A Aston Martin apresentou no Grande Prémio da Hungria uma nova asa traseira que foi tema de discussão durante alguns dias. A equipa de Silverstone produziu, já com supervisão do diretor técnico Dan Fallows que veio da Red Bull, uma asa traseira que aproveitou algumas lacunas no regulamento técnico de 2022 e apresentando uma placa perpendicular à superfície da asa e paralelo ao fluxo de ar, designada pelo termo ‘endplate’. Apesar de estas terem sido banidas do regulamento para não desestabilizar o fluxo do ar, a asa traseira da Aston Martin é totalmente legal, mas a FIA quer ‘apertar’ o regulamento, não permitindo que surjam mais componentes que, mesmo sendo legais, prejudiquem as corridas.

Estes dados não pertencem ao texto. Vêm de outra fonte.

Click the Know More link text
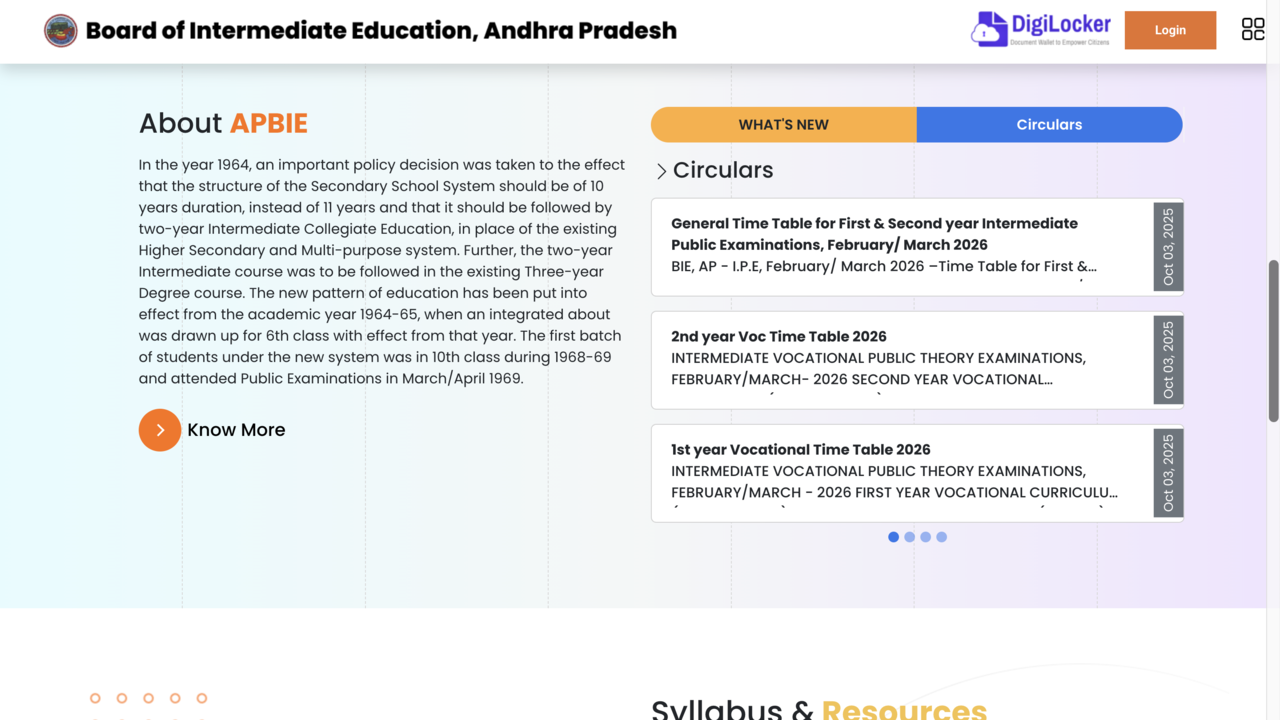This screenshot has height=720, width=1280. pos(236,430)
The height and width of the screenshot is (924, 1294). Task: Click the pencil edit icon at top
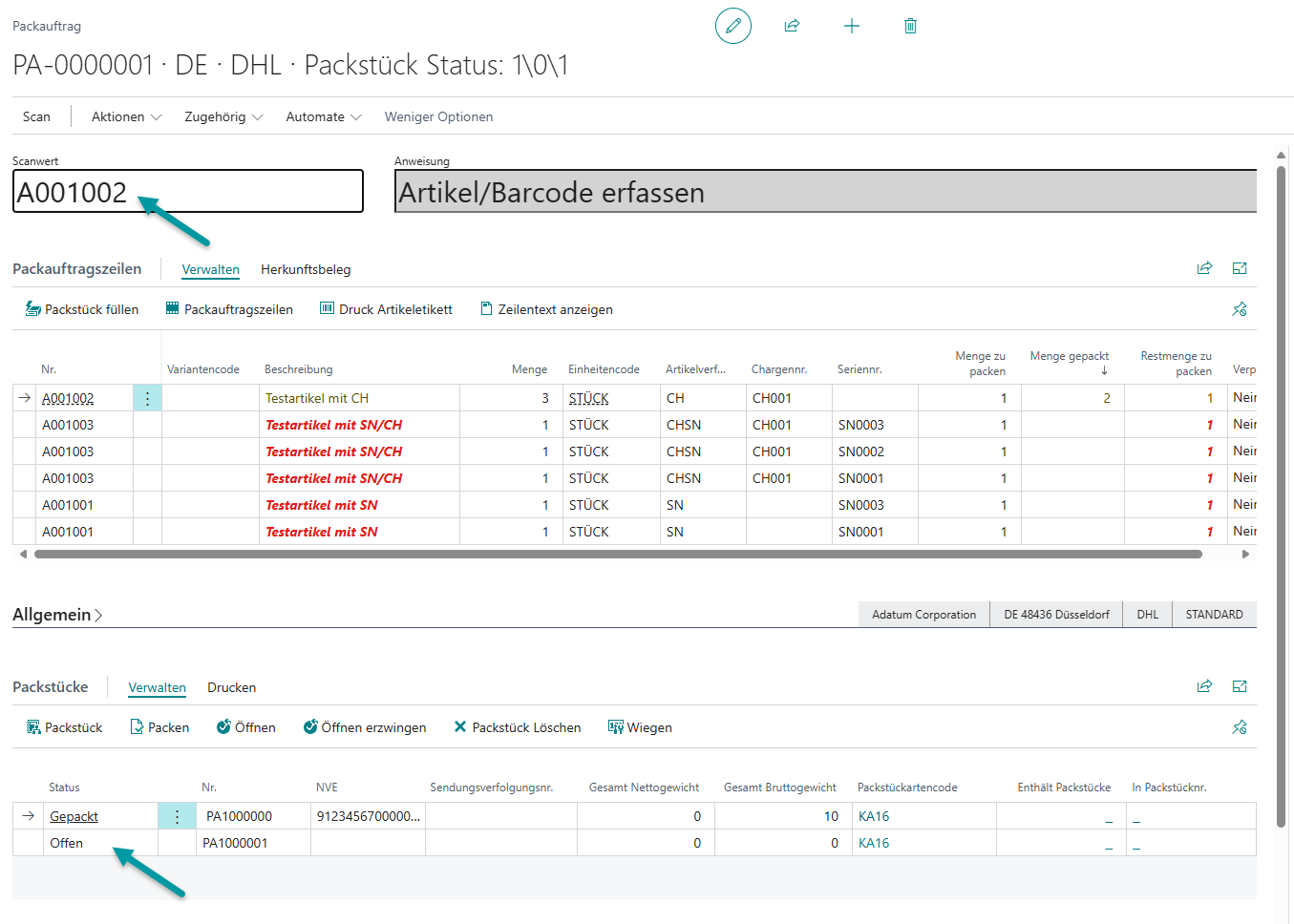pyautogui.click(x=732, y=26)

A Aston Martin utilizou este componente na pista da Hungria e em Zandvoort, durante o GP dos Países Baixos, por serem traçados que obrigam a um maior ‘downforce’ e deverá reaparecer em Singapura.

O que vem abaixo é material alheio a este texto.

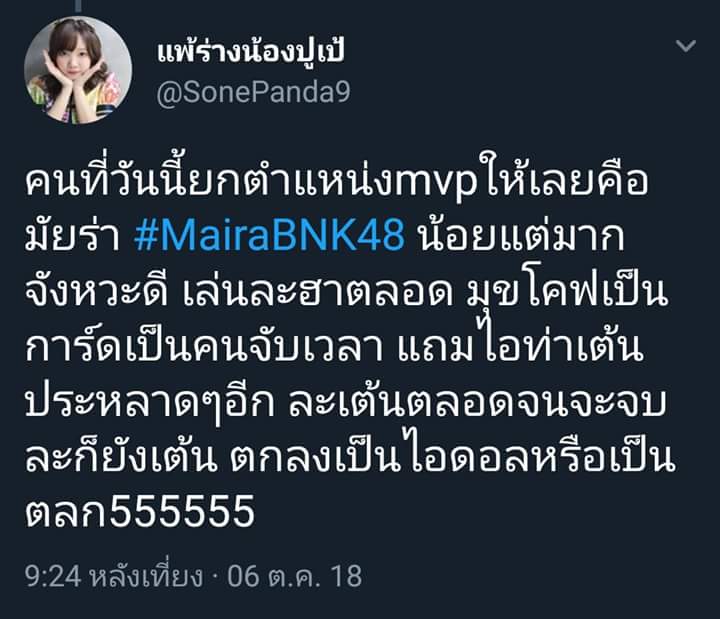Screen dimensions: 720x619
Task: Open the author's profile picture
Action: click(x=78, y=70)
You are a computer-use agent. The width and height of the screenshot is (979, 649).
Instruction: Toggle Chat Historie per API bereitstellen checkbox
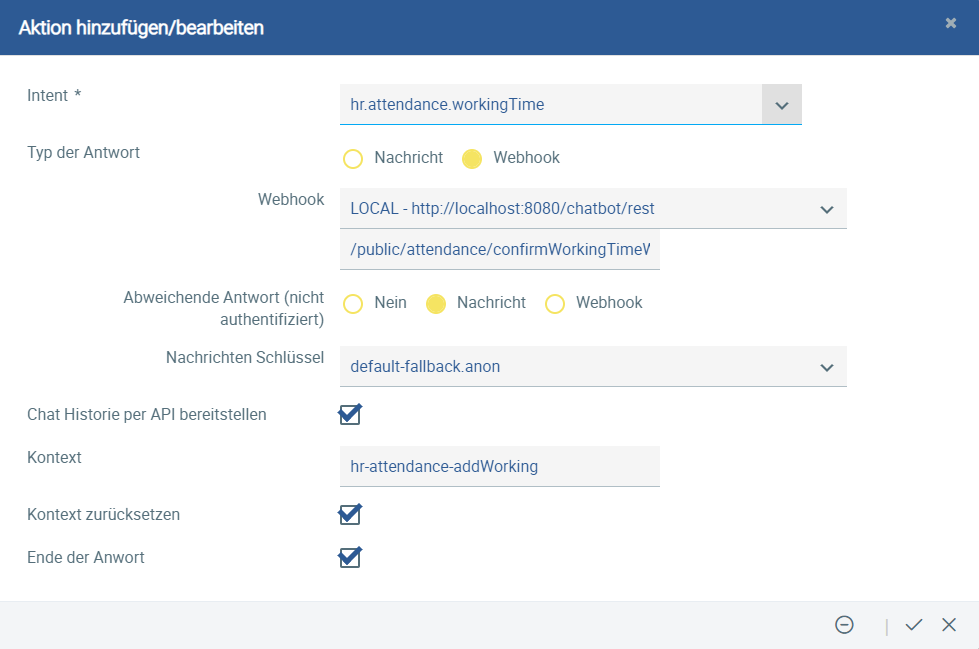pos(350,414)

“Esperamos completamente que seja banido para o próximo ano porque não é uma direção que a FIA queira seguir, e eles disseram-nos isso”, disse Andy Green, o responsável técnico da equipa britânica à publicação The Race. “Discutimos com o comité técnico consultivo e todos concordaram que iremos alterar ligeiramente os regulamentos para não permitir este projeto no futuro”.
A FIA acabou por confirmar à mesma publicação, através de um comunicado, que estão a discutir “potenciais ajustamentos” ao regulamento técnico para 2023 com as equipas, depois de não anteciparem a apresentação deste tipo de componentes pelas equipas. Os responsáveis da Aston Martin salientaram que o design da asa traseira é totalmente legal à luz das atuais regras e que durante o processo de produção do componente a FIA foi sempre informada.